◆ Exercise description ◆
Begin your transcription at the line containing "You are a computer-use agent. Screen" and continue it, word for word, to the final line below. Include only those lines and skip the pictures.

Items from a dataset:
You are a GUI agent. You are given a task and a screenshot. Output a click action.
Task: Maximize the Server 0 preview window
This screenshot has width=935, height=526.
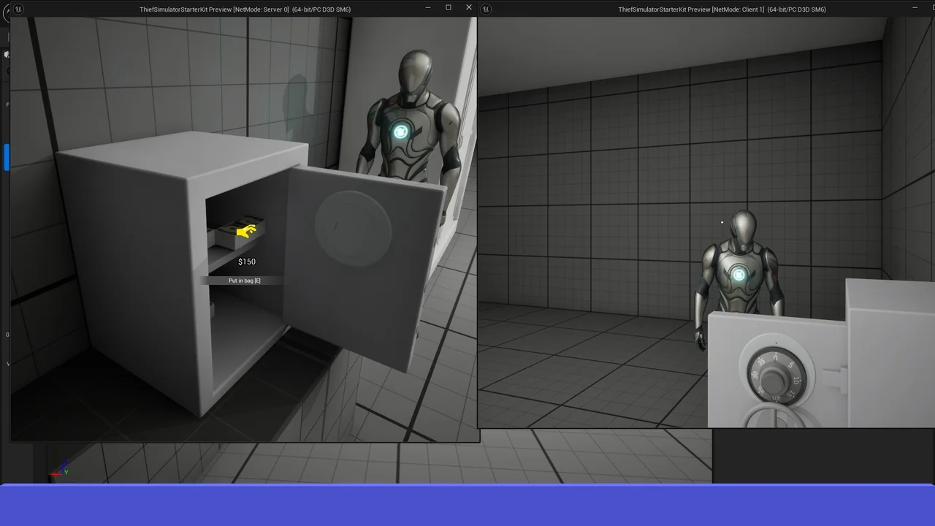(x=448, y=8)
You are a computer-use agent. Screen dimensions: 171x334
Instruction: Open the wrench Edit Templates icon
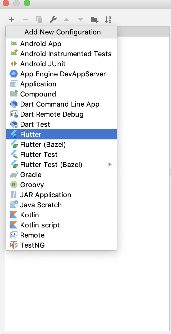(53, 20)
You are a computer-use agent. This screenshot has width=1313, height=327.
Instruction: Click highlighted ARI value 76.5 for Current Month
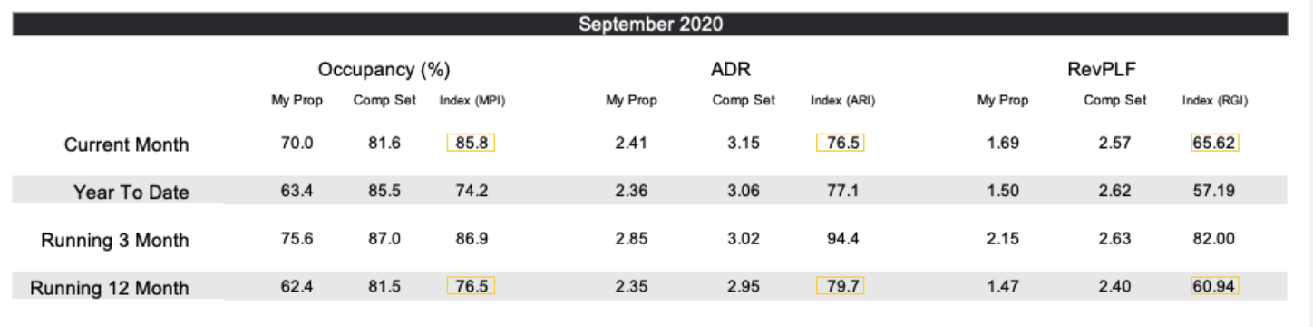point(840,143)
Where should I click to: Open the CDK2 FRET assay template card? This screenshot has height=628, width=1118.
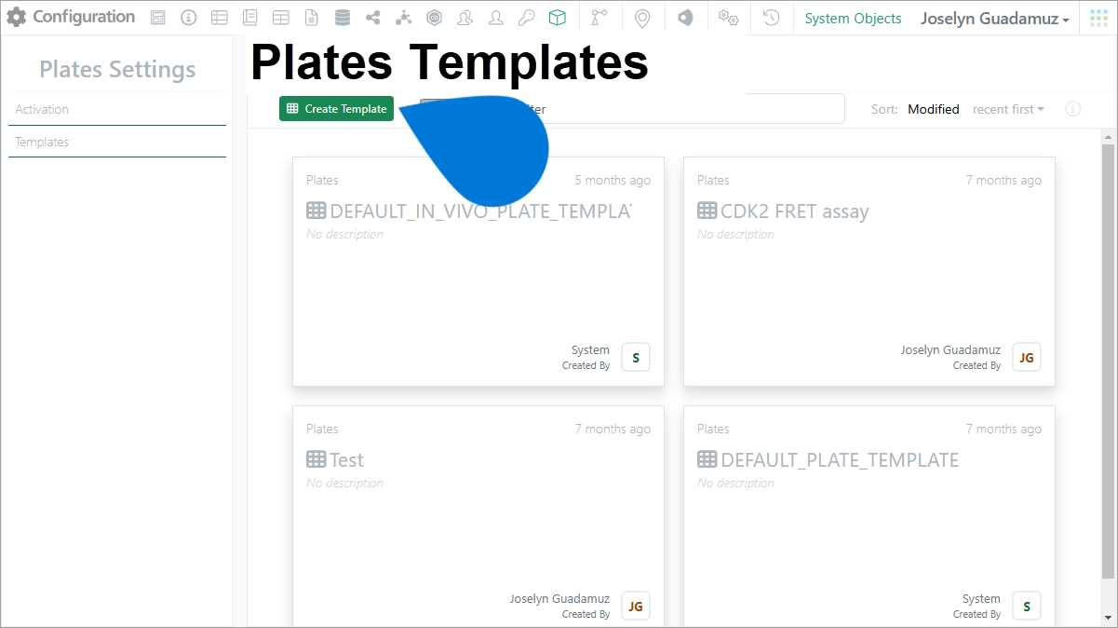point(869,271)
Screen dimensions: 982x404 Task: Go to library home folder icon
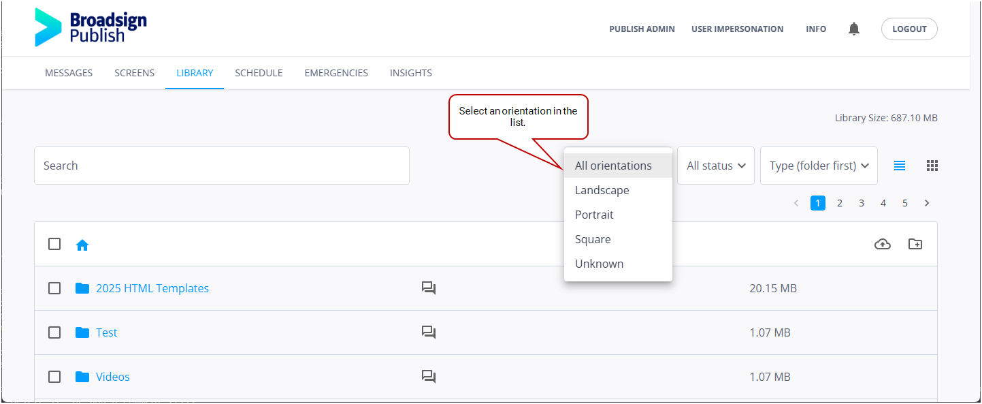click(82, 245)
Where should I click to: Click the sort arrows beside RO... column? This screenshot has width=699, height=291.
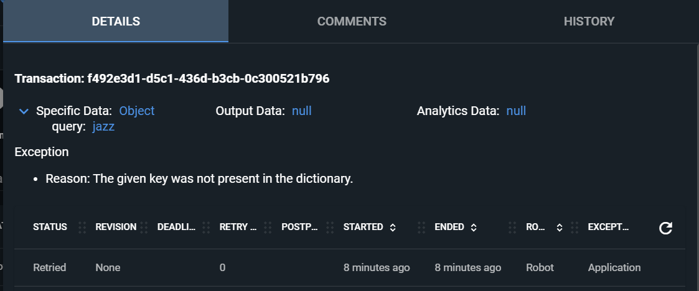tap(559, 228)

◆ Written response ◆
You are a computer-use agent. Screen dimensions: 171x334
Instruction: Open the wrench Edit Templates icon
(53, 20)
You are a computer-use agent. This screenshot has width=1313, height=327.
Instruction: Click highlighted ARI value 76.5 for Current Month
point(840,143)
Where should I click to: Open the CDK2 FRET assay template card? This screenshot has height=628, width=1118.
point(869,271)
Screen dimensions: 982x404 Task: Go to library home folder icon
click(82, 245)
Where should I click to: Click the sort arrows beside RO... column? This screenshot has width=699, height=291.
tap(559, 228)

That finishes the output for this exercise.